がん細胞を取り囲む細胞群の「がんニッチ」を制御するタンパク質を突き止め、B型慢性肝炎の経口治療薬のプロパゲルマニウムが「がんニッチ」の形成を拒んで、がん転移を強く抑えることを、九州大学生体防御医学研究所の中山敬一(なかやま けいいち)主幹教授らがマウスの実験で見いだした。がん転移予防の新しい戦略につながる成果として注目される。1月2日付の米科学誌Journal of Clinical Investigationに発表した。
がん細胞の周囲には、血液由来の線維芽細胞や単球細胞から構成される「がんニッチ」と呼ばれる細胞群が存在し、がん細胞の増殖や転移を積極的に手助けしている。がん治療では、がん細胞だけでなく、「がんニッチ」も同時に消滅させる必要がある。しかし、どのような仕組みで「がんニッチ」が形成されるか、あまりわかっていなかった。
Fbxw7はがんで多く変異が見つかっているタンパク質で、細胞の増殖を抑制する効果がこれまでに知られていた。研究グループは、新たにがんニッチにおけるFbxw7の機能を調べた。体質的にFbxw7量が高い人と低い人がいる。乳がん患者の血液細胞を調べ、Fbxw7の発現量が低い人はがんが再発しやすいことを発見した。

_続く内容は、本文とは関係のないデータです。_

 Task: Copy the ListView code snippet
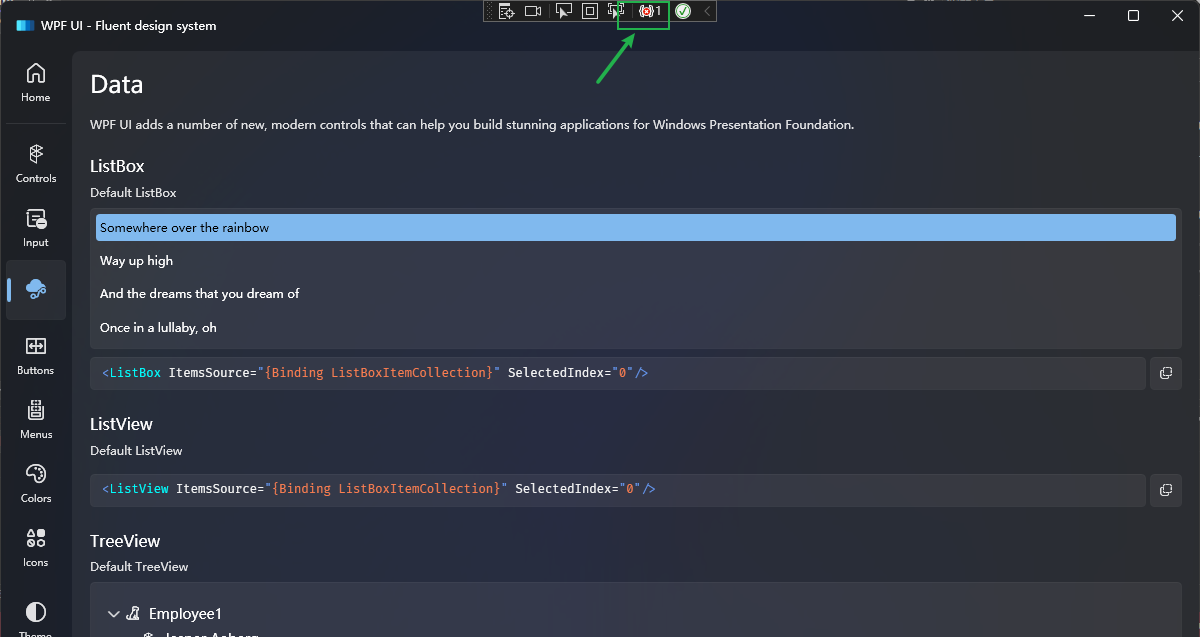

また、ヒトと同じように、マウスで遺伝子を破壊してFbxw7の量を下げると、「がんニッチ」が増大して、移植したヒトの各種のがんが肺に転移しやすくなり、すぐに死ぬことを確かめた。このタンパク質が低い状態では、がんの周囲にいる線維芽細胞から、CCL2と呼ばれるタンパク質が過剰に分泌されて、がん細胞の周りに単球細胞を異常に呼び寄せて、「がんニッチ」を作り上げていることがわかった。
このCCL2の働きを止めるために、その阻害剤のプロパゲルマニウムをマウスに投与したところ、単球細胞の集積がみられなくなり、転移先でのがん細胞の増殖が抑えられた。この薬はB型慢性肝炎治療に1994年に承認されてから使われている既存薬で、研究グループは「早い時期に臨床試験を進めたい」としている。
中山敬一主幹教授は「この基礎研究で『がんニッチ』形成の仕組みの一端が明らかになり、その研究を通じて、既存薬の転移抑制の効果が浮かび上がった。新薬開発には膨大な資金と長い年月がかかるなかで、既存薬の適応拡大が見直されている。その意味でも、がん転移抑制の薬の候補として検討に値する」と話している。